For those of us that don’t know much about shotput – what is the most technical part of throwing?

For me throwing is such a complex movement I couldn’t single out a particular part of the throw. It’s taken me over ten years to get to where I am now, and I still haven’t perfected my technique! Not only do you have to be efficient when throwing but from an early age you have to learn how to weight lift correctly too. There are many elements to get right!

In 2019 you become the first British woman to make a World Championships shotput final in 36 years becoming a role model to the next generation – so who were your role models when you were growing up and why?

My biggest role model when I was growing up was, and in a lot of ways still is, my grandad.

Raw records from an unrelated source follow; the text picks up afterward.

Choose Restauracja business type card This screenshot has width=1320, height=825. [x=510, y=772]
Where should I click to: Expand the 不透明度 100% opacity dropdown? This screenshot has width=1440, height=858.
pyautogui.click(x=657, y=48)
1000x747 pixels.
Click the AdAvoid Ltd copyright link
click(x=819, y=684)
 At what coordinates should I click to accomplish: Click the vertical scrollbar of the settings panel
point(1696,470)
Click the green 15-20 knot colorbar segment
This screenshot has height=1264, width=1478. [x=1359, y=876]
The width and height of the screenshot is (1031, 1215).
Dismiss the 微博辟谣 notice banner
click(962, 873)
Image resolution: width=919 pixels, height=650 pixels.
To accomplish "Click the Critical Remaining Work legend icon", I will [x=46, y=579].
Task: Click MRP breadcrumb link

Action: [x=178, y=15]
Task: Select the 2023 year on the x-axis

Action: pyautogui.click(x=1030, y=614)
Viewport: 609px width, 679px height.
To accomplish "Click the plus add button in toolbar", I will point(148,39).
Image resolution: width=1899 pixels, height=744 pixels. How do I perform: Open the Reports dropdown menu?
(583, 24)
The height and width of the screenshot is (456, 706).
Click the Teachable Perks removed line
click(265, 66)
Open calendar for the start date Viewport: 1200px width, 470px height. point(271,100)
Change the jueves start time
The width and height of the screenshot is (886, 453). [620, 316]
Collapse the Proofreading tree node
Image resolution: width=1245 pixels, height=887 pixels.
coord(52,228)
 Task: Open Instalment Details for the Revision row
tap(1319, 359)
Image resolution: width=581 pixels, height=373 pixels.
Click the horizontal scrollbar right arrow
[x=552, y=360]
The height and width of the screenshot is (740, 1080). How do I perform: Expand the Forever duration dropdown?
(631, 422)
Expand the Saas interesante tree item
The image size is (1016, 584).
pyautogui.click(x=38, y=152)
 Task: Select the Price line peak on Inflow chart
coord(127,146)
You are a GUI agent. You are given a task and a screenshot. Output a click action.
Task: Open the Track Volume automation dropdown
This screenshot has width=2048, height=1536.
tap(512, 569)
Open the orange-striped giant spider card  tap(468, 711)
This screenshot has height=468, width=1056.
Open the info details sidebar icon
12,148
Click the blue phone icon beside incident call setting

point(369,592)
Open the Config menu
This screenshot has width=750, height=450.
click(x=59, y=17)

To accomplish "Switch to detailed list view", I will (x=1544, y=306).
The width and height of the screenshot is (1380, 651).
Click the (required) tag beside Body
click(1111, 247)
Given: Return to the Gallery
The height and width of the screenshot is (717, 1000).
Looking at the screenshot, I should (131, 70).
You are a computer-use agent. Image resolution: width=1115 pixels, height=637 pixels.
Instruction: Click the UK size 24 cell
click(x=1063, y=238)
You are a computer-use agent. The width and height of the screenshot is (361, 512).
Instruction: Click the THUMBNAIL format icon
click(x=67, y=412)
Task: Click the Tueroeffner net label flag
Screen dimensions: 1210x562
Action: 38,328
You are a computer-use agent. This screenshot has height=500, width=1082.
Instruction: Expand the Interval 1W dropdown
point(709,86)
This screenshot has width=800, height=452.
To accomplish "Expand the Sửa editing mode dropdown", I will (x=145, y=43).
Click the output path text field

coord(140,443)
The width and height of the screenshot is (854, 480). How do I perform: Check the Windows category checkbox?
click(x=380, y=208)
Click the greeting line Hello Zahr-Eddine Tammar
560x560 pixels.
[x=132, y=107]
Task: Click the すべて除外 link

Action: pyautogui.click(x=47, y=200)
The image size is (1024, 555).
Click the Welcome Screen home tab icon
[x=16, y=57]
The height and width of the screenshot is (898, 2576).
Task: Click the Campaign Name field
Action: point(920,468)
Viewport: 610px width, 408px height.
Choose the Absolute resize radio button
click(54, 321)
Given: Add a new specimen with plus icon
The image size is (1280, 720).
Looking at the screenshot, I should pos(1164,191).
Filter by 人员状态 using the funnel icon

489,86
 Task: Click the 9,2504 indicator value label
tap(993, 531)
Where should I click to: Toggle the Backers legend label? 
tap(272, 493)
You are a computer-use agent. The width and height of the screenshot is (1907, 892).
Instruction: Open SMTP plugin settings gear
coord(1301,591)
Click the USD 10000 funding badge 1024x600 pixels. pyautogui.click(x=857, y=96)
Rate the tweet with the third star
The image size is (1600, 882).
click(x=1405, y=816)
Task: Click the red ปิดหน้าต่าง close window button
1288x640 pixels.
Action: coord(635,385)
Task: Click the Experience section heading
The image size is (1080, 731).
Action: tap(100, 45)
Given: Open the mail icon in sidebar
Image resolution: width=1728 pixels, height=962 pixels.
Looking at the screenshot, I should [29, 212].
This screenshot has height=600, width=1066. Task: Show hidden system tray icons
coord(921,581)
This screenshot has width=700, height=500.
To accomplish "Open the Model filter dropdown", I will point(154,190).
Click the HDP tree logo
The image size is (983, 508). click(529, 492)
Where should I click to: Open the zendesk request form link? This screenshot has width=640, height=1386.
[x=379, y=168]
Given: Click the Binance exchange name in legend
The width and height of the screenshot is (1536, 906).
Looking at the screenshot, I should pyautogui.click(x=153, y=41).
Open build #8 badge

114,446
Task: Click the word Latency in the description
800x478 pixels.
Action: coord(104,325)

He played professional football for Norwich city and was also a manager at the club. He has always supported me through my training and competition and I have been able to learn lots of valuable lessons from him. He still comes to every training session with me now!

You recently featured on the Telegraph, talking about body image and the myths about field athletes. What advice would you give to young girls who battle with body image and maybe don’t want to do sport for fear of not being feminine?

My advice is to always be content and comfortable with who you are. From a young age I played sport, but was picked on a lot because it wasn’t seen to be the thing that girls should do. But I loved sport so much that I didn’t care what anyone else thought!

I think for me, my love of my event has always overridden any worries I may have about body image and what people think of me. To be the best you have to have a very singular mindset and not be deterred by any outside noise.

We have seen someone make a few appearances on your social media: your pet dog Athel 😊. Why did you decide to adopt a dog?

I have a cocker spaniel named Reggie who I’ve had from a pup and Athel is our new addition! I absolutely love animals (I also have a tortoise named Hercules), especially dogs, so when the opportunity to adopt Athel came up I couldn’t resist. He’s fitted in just perfectly and loves coming to watch me train and ‘help’ collect the cones at the end of each session!!!

What is your favourite place to visit when you are not working or competing?

My favourite place to visit has to be the beach. I’m very lucky to live right next to the beach and I walk the dogs there every day right through the year. As I live in Norfolk we are pretty spoilt for choice when it comes to great countryside. Another one of my favourite things to do is take my kayak out onto the broads.